Scott Atchley <atch...@myri.com> wrote:
Long answer:
The messages below indicate that these processes were all trying to
send to cl120. It did not ack their messages after 1000 resend
attempts (each retry is attempted with a 0.5 second interval) which is
about 8.3 minutes (500 seconds).
The messages also indicate that the message was a send_small which
means it was 128 bytes or less. MX has MPI like semantics and allow
for completion after the message has been either buffered or
delivered. In this case, it was buffered and OMPI was most likely able
to complete it successfully. The message was not able to be delivered,
however, and its timeout caused MX to fail all future sends to that
host. On the next mx_isend(), OMPI will detect a failure.
Since it does not detect failure, my guess is that the process has not
tried to send again to that host. They then end up waiting forever.

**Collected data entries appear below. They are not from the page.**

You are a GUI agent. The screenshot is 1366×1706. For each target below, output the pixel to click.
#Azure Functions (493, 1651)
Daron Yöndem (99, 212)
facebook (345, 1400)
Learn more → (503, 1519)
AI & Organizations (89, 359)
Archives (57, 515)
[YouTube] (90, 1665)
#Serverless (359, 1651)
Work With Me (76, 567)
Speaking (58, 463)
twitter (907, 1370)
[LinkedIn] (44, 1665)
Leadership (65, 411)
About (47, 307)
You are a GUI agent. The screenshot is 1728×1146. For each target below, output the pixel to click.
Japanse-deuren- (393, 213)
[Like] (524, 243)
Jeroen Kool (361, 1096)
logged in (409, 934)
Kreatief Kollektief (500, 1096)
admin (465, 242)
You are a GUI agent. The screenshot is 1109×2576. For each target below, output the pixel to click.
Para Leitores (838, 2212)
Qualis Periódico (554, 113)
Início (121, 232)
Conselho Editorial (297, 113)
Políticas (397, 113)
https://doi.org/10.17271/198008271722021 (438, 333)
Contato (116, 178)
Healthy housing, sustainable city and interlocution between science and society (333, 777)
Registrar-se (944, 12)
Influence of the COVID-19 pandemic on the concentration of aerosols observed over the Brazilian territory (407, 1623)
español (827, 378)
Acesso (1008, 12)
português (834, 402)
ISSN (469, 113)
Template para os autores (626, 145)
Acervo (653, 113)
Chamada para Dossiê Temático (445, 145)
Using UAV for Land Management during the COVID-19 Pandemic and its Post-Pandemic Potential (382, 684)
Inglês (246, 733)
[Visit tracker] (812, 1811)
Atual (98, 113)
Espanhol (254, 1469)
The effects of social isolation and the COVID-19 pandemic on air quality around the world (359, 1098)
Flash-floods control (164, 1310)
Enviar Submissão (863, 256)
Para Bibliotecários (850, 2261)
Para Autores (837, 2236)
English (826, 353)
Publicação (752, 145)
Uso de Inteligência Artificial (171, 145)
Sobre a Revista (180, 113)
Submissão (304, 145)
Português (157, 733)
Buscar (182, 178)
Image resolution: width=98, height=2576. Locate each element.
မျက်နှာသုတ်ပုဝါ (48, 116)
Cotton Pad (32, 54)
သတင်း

They can change MX's behavior so that it does not complete a send
until the receiver has acked it by exporting:
MX_ZOMBIE_SEND=0
This will hurt benchmark performance, but real application performance
should not be affected.
The question is, however, why is cl120 not acking messages? What is
the application? What MPI calls does this application use?
Scott
The reason in this case was that cl120 had some kind of hardware
problem, perhaps memory error or myrinet NIC hardware error. The system
hung.
I will try MX_ZOMBIE_SEND=0, thanks for the hint!
But still I'm curious, is there no way to have some kind of time out
time limit on the waiting hosts? E.g. one hour?